Noah Davis, Mary Jane, 2008, oil and acrylic on canvas, 60 × 52 1⁄4".

Noah Davis, Mary Jane, 2008, oil and acrylic on canvas, 60 × 52 1⁄4".

Noah Davis

A girl clad in a wide-collared smock, knee-high socks, and black buckled shoes stands before a leafy green-and-black pattern, worked over in a thick impasto. Her dark skin and composed expression, by contrast, appear smooth, having been rendered in the artist’s characteristically dry paint application, which lends these figures their softness. Perhaps she’s posing on the first day of school. Just as the figure’s glinting gaze anchors the composition of this large-format work in oil and acrylic, the painting, titled Mary Jane, 2008, itself grounded the first London exhibition devoted to Noah Davis, which brought together works selected by Helen Molesworth from 2007 until the Los Angeles–based artist’s untimely death at the age of thirty-two in 2015.

Davis seemed to have a sense of painting as a medium well-equipped for sifting through time, transmuting what could be memories from his own childhood (for instance, of a boy being spanked by his mother in the rigid domestic scene Bad Boy for Life, 2007), just as he imagines his own son (dreamlike in thinned oil and acrylic, in Indigo Kid, 2010). He worked mostly from photographs, in the tradition of artists such as Luc Tuymans and Marlene Dumas. Davis’s paintings combine immediacy, conjured by a rich color palette full of vibrant, often dripping blues, with a timelessness—more precisely, a sense of being unstuck in time—that derives in part from his transtemporal source material. He worked, for instance, from a series of photographs shot by his mother, Faith Childs-Davis, as a teenager on Chicago’s South Side in the 1970s (as exemplified by the public swimming pool full of hazy figures in 1975 [9], 2013), and ones taken by his wife, sculptor Karon Davis, in Los Angeles (yielding the striking composition of Another Balcony, 2009, with its three figures peering out from behind the green lines of an elevated deck). The latter painting is marked by the specificity of LA that permeates Davis’s oeuvre, discernible in such details as the low roofs of the Pueblo del Rio housing projects designed by modernist Angeleno architect Paul Williams and more generally in the swaths of bright light that animate sections of many of the paintings.

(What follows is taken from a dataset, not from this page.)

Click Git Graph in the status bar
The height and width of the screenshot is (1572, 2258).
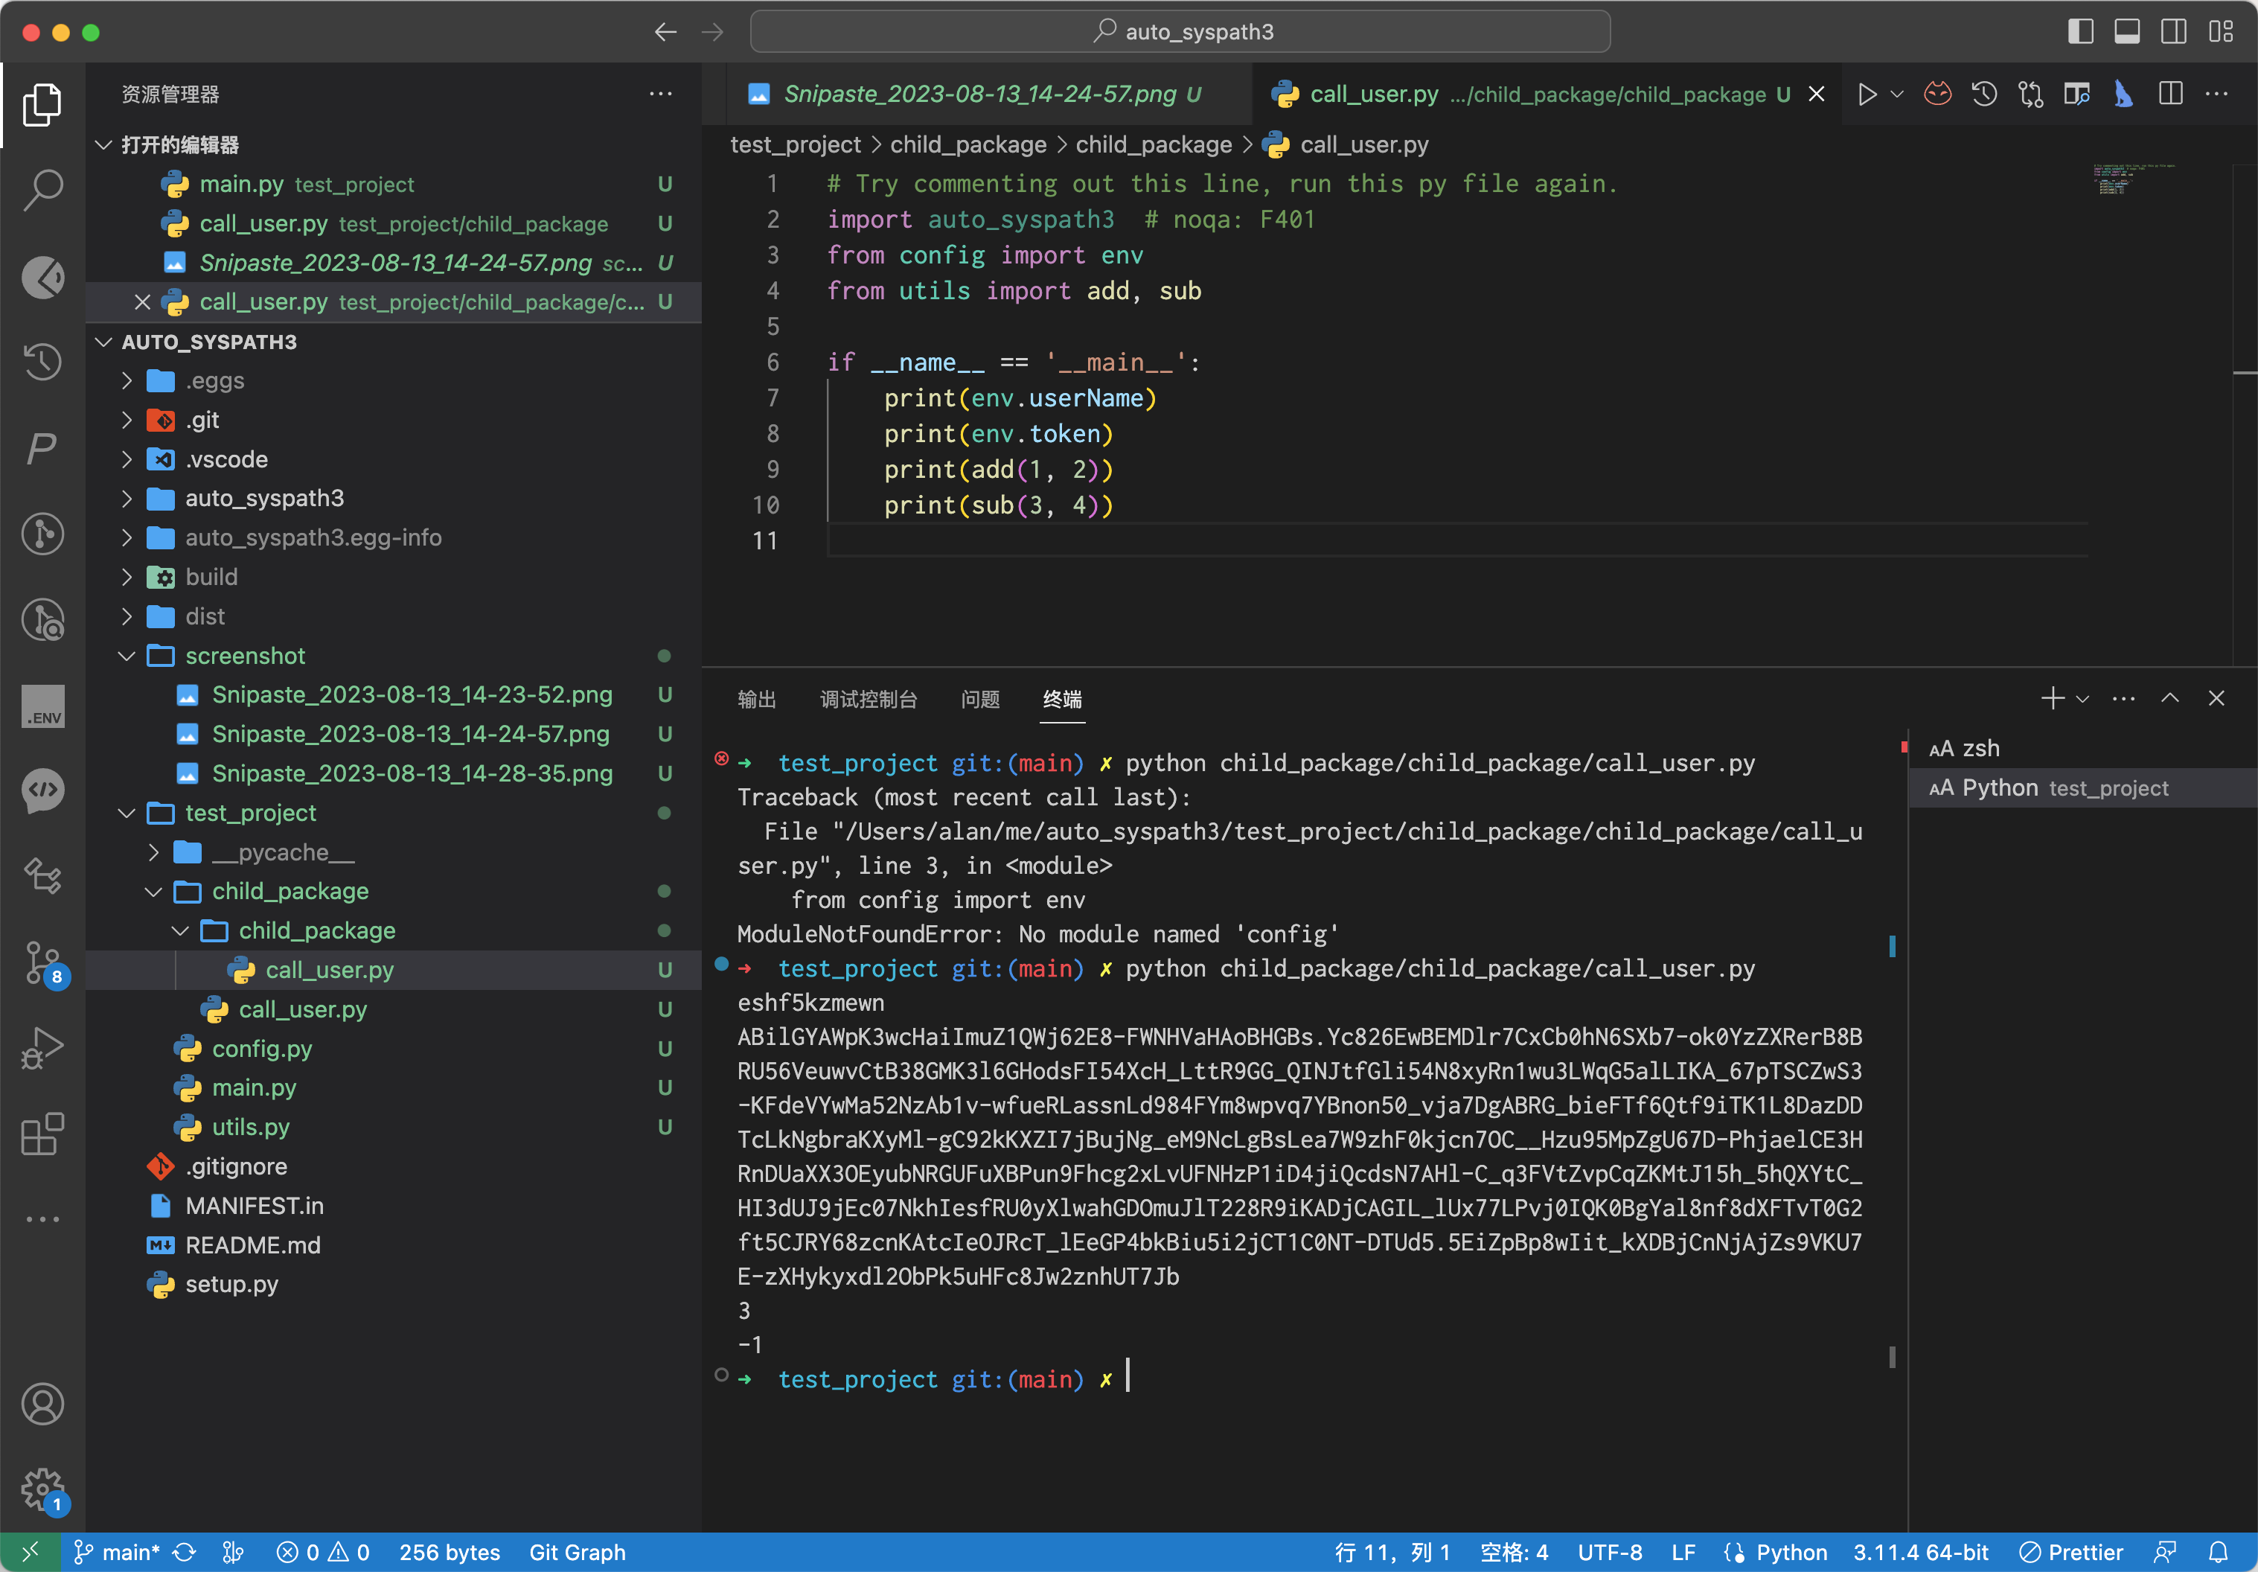pos(577,1552)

Questions of time also came to the fore in the sense of urgency that imbued this overview of Davis’s brief and prolific career, bolstered by anecdotes in the exhibition catalogue highlighting his bursts of productivity as well as his wide-reaching ambitions beyond his painting, most significantly in the Underground Museum, a community space hosting museum-quality exhibitions, which he founded with Davis in LA’s working-class Black and Latinx Arlington Heights neighborhood in 2012. The exhibition’s top floor replicated the offices of the Underground Museum, with its bookshelves, patterned rugs, African sculptures, and exhibition models, underscoring that project as inextricable from his oeuvre. The ardent commitment to collectivity represented by the Underground Museum manifests more subtly in Davis’s paintings, in which so many of the figures are solitary. Their faces are often obscured or unresolved—Mary Jane is a notable exception—a tactic that leaves them unknowable and could, as such, position them as a counter to a cult of individualism. Noting the way the subjects of Lorna Simpson’s photography refuse to declare an identity, Okwui Enwezor called her work “negated portraiture”; such a term is instructive concerning the politics of representation in Davis’s painting. The withholding embedded in these works—in a face receding into shadow or obstructed by dashes of paint—is a refusal that kindles their transcendent qualities. For Davis, painting was a way of collapsing inherited images and imagined futures into a picture plane that was (and is) emphatically present.